When you’re on a webpage that’s using your camera or microphone, Chrome adds a red dot to the title of the tab. Situated just to the left of the close button, this dot lets you know that the tab is actively uploading your voice and video data. It’s meant to let you identify sites that have gained access to your hardware without your permission.
Bleeping Computer reports that AOL web developer Ran Bar-Zik has discovered a way that lets websites avoid displaying this indicator. According to Bar-Zik, the code that’s actually using the camera or mic doesn’t need to run on the tab where permission was granted to use the hardware.

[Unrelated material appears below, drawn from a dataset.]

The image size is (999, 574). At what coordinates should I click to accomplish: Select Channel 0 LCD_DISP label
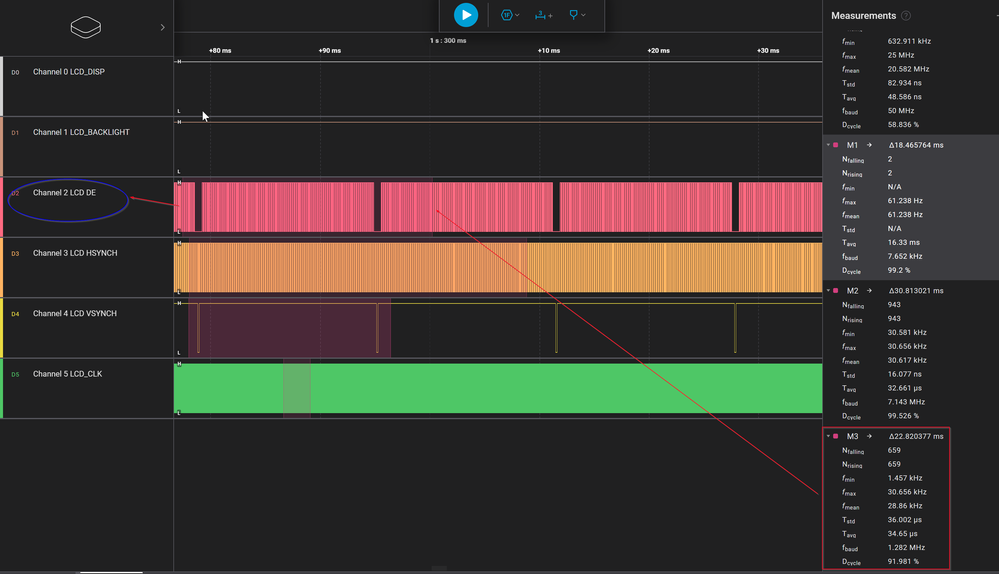click(x=68, y=72)

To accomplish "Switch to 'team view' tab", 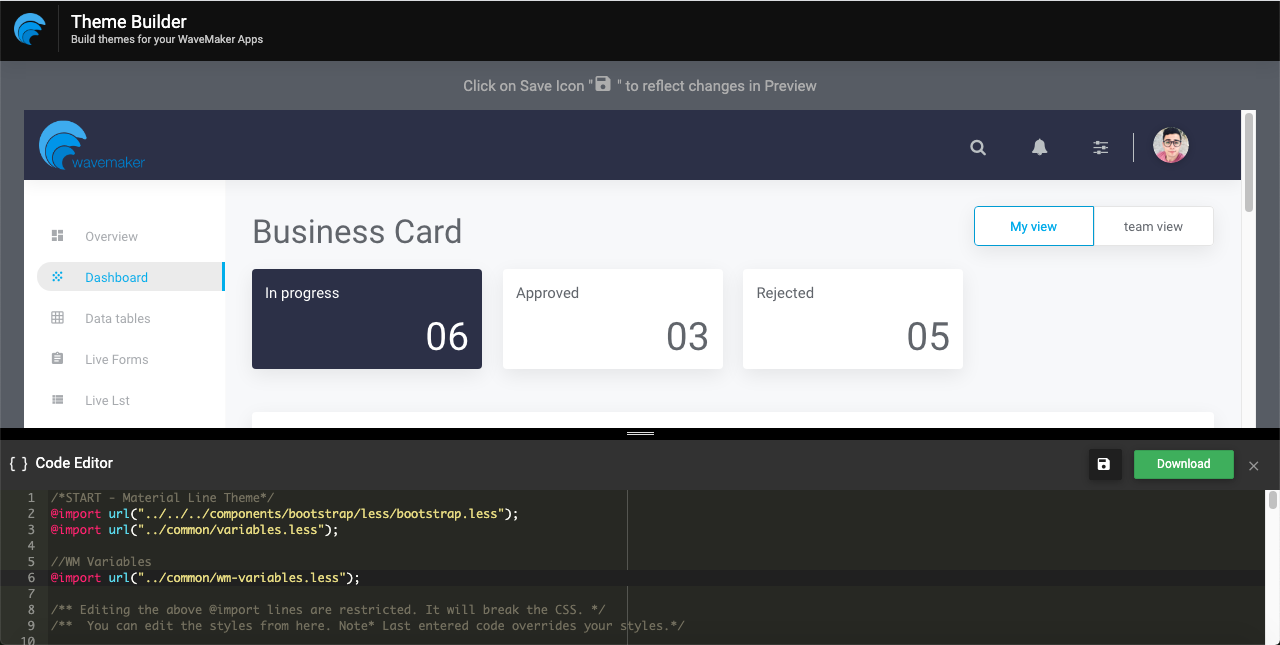I will pos(1153,226).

In other words, a malicious site could trick the user into granting permission and then open a new tab to complete the recording. The new tab wouldn’t show the red dot so the attackers could collect audio and video over a prolonged period of time without alerting the computer owner. In a perfect situation, this could occur for hours if the tab was disguised and the user didn’t notice its presence.
In a proof of concept attack created by the developer, the original webpage obtains permission from the user to access the webcam and microphone. It then opens a popup window containing a button to record audio. When you click the button, 20 seconds of audio is recorded from your device, even though permission hasn’t been granted to the window. The red recording dot is not displayed.

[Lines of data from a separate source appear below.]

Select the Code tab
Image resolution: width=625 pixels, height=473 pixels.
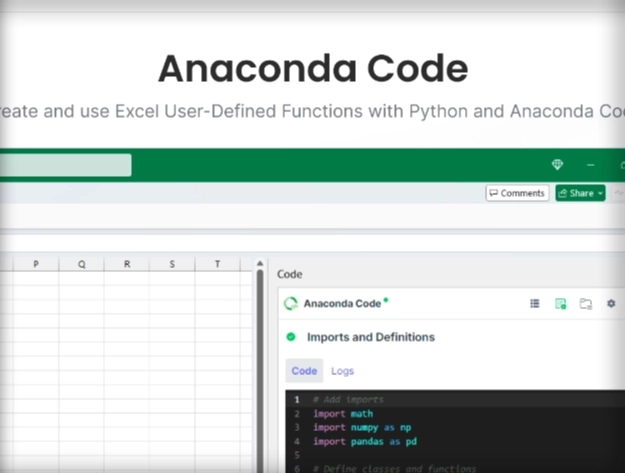coord(304,371)
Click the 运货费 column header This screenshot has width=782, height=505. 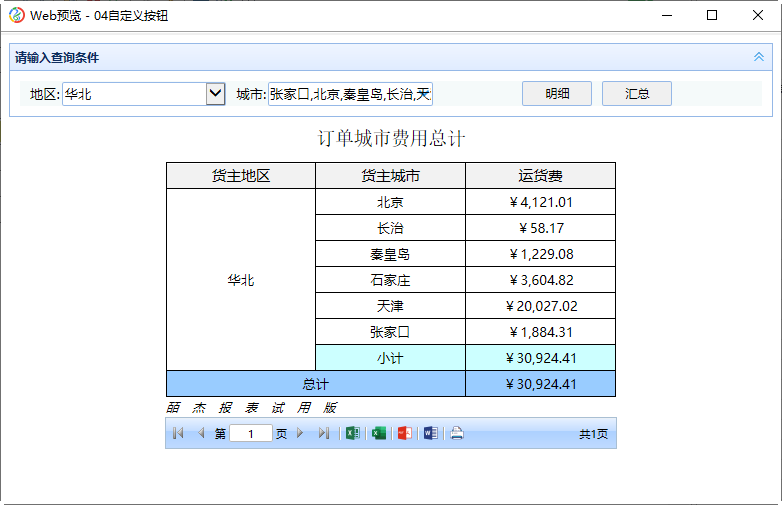pyautogui.click(x=540, y=176)
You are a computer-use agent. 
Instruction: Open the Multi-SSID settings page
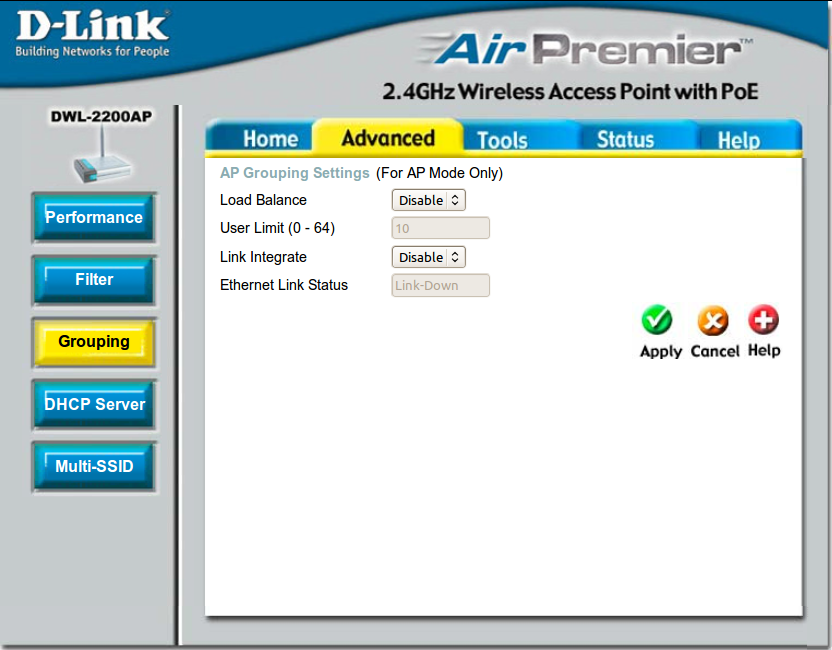[94, 467]
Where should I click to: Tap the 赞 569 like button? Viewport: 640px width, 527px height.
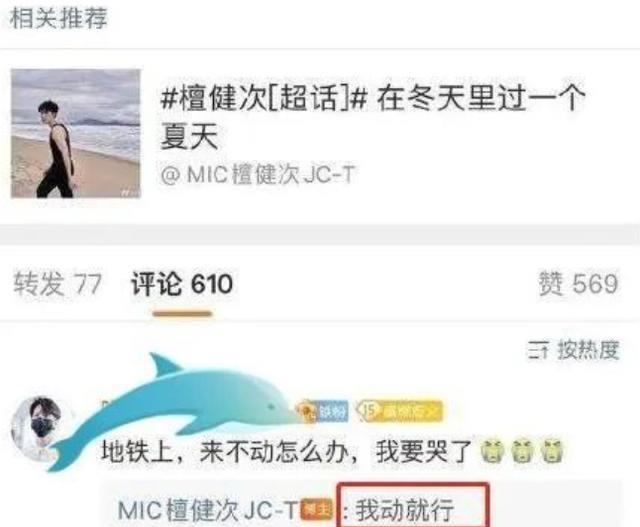point(578,283)
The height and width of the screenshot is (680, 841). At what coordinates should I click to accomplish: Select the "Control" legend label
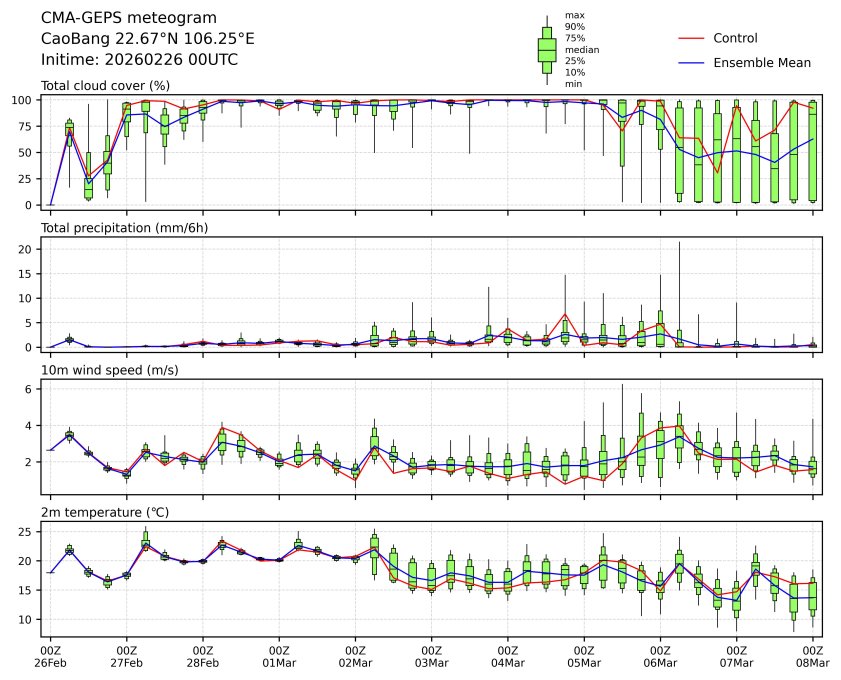735,38
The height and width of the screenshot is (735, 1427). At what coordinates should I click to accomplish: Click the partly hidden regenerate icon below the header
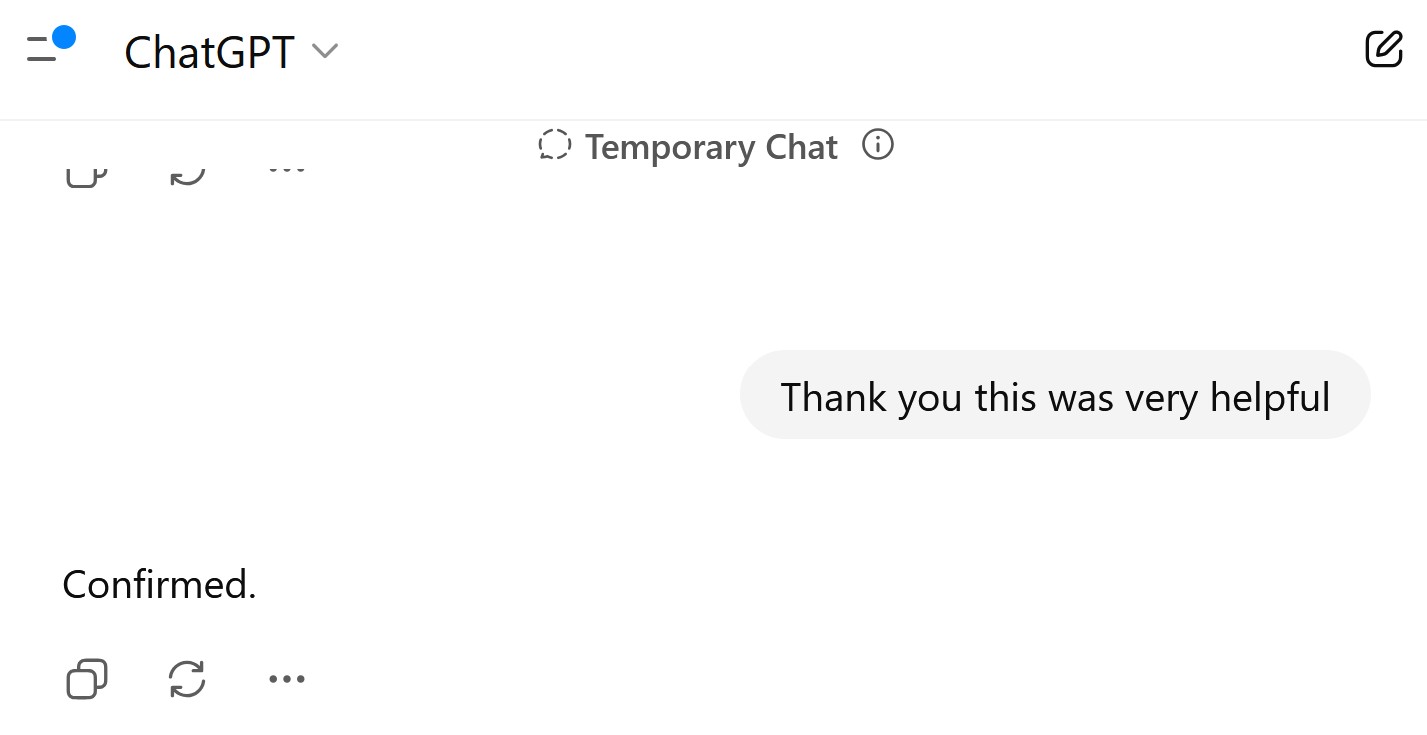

Although the bug is relatively minor, Bar-Zik warned it’s still a viable attack vector that could be effective against less technically savvy users. However, Google said the issue “isn’t really a security vulnerability,” pointing out that other implementations of the technology – such as the Chrome mobile app – don’t display a dot at all. It said it is “looking at ways” of improving on the indicator though.

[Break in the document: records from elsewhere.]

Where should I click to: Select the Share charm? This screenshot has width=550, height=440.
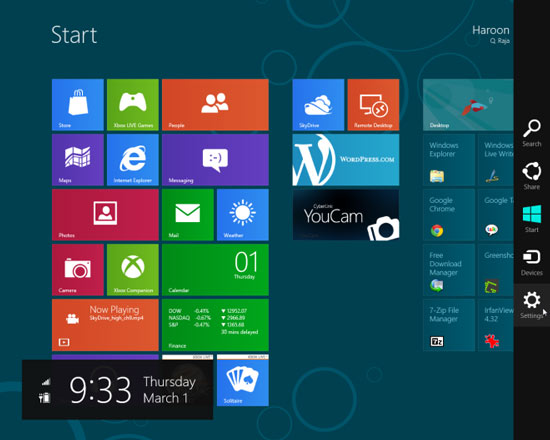[x=532, y=176]
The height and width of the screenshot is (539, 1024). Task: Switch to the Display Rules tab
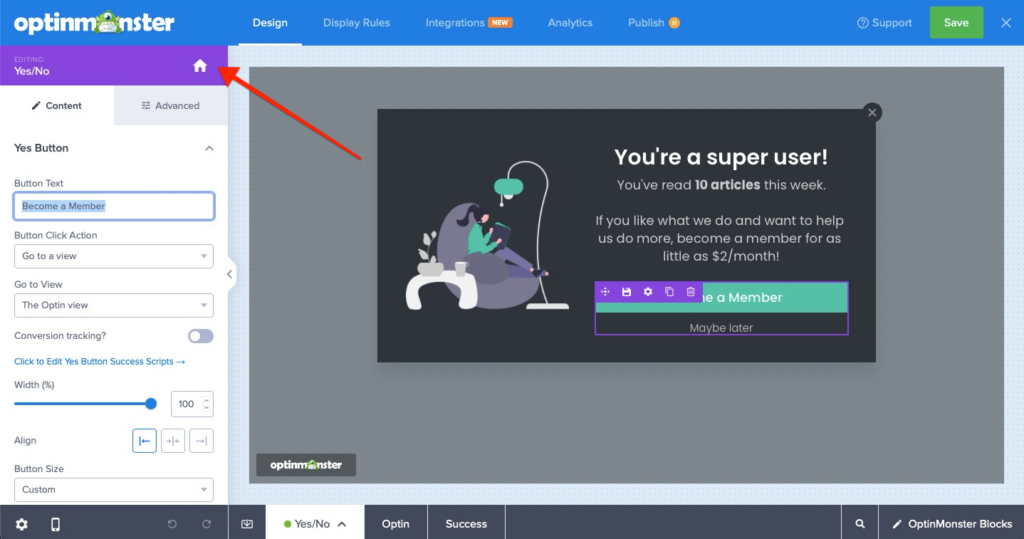pyautogui.click(x=356, y=23)
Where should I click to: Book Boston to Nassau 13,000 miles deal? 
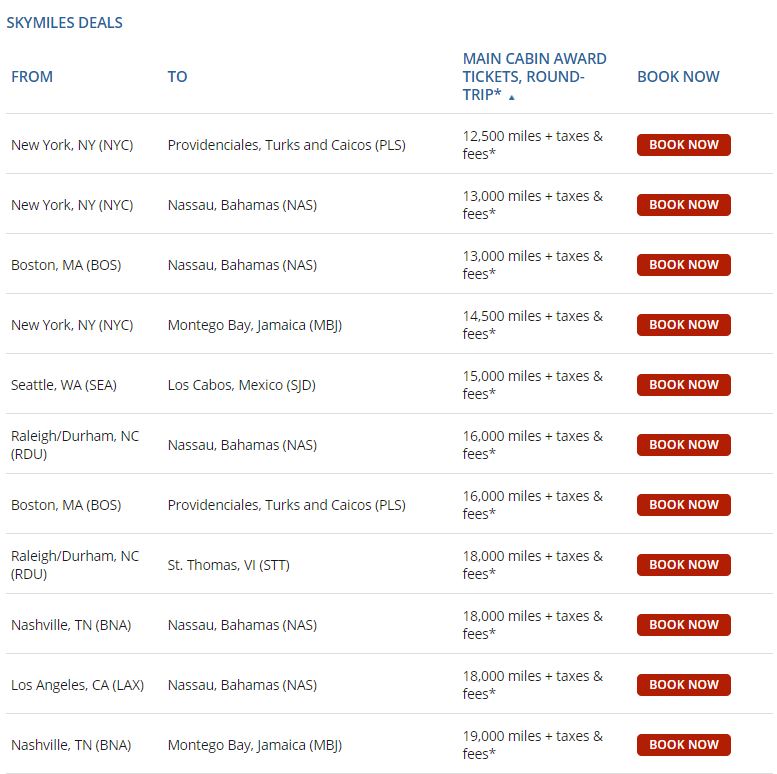684,265
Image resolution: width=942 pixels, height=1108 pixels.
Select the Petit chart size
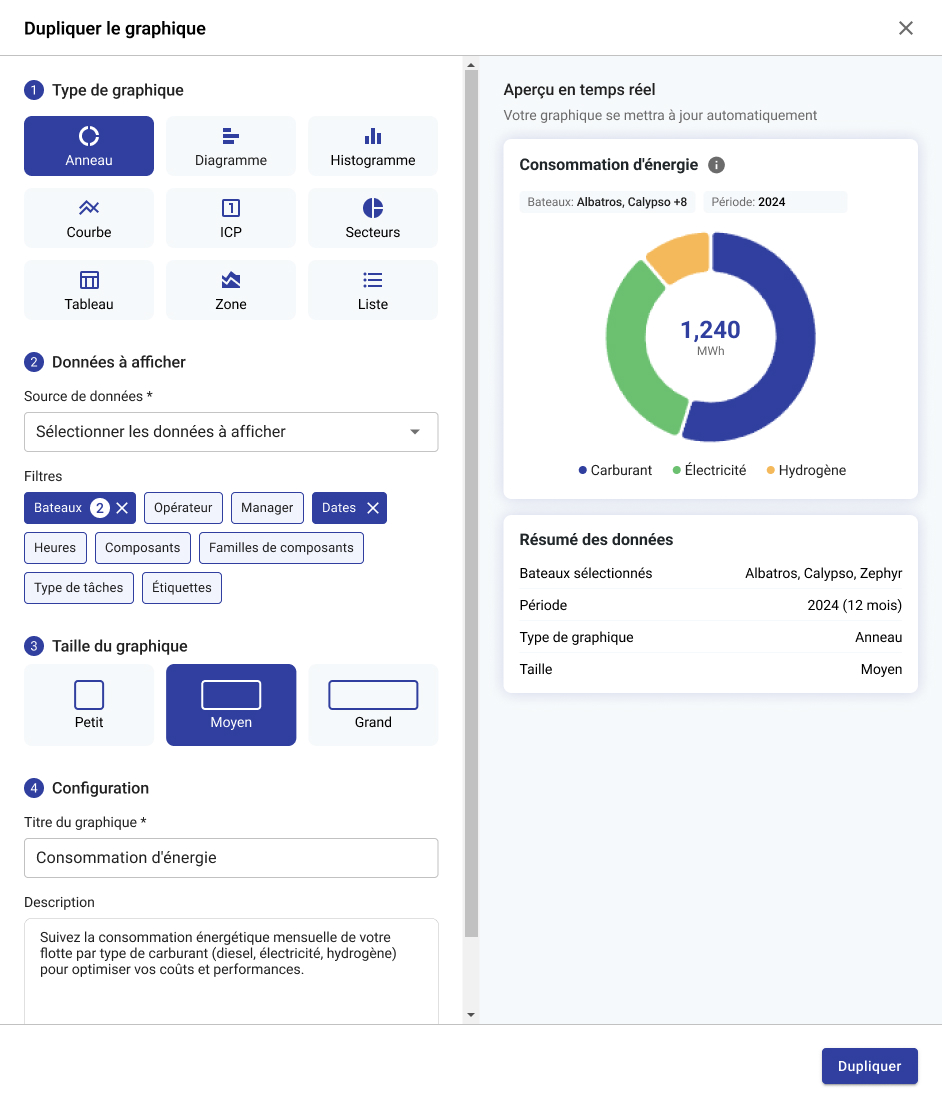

“This isn’t really a security vulnerability – for example, WebRTC on a mobile device shows no indicator at all in the browser,” Google said in response to the bug filing. “The dot is a best-first effort that only works on desktop when we have chrome UI space available. That being said, we are looking at ways to improve this situation.”
Bar-Zik suggested the proof of concept could easily be weaponised to have a more severe impact on the user. He said that any real world exploitation of the issue would not be obvious. An attacker could open very small popups or periodically flash a window open to check if a target user is speaking.
One way of disguising the popup could be to display an advert, making it look like the kind of alert many website users will already be familiar with. This could be a good way to distribute the attack as some users may not immediately close the ad. While the immediate implications aren’t too serious, there are opportunities for attackers to invade on privacy using the method.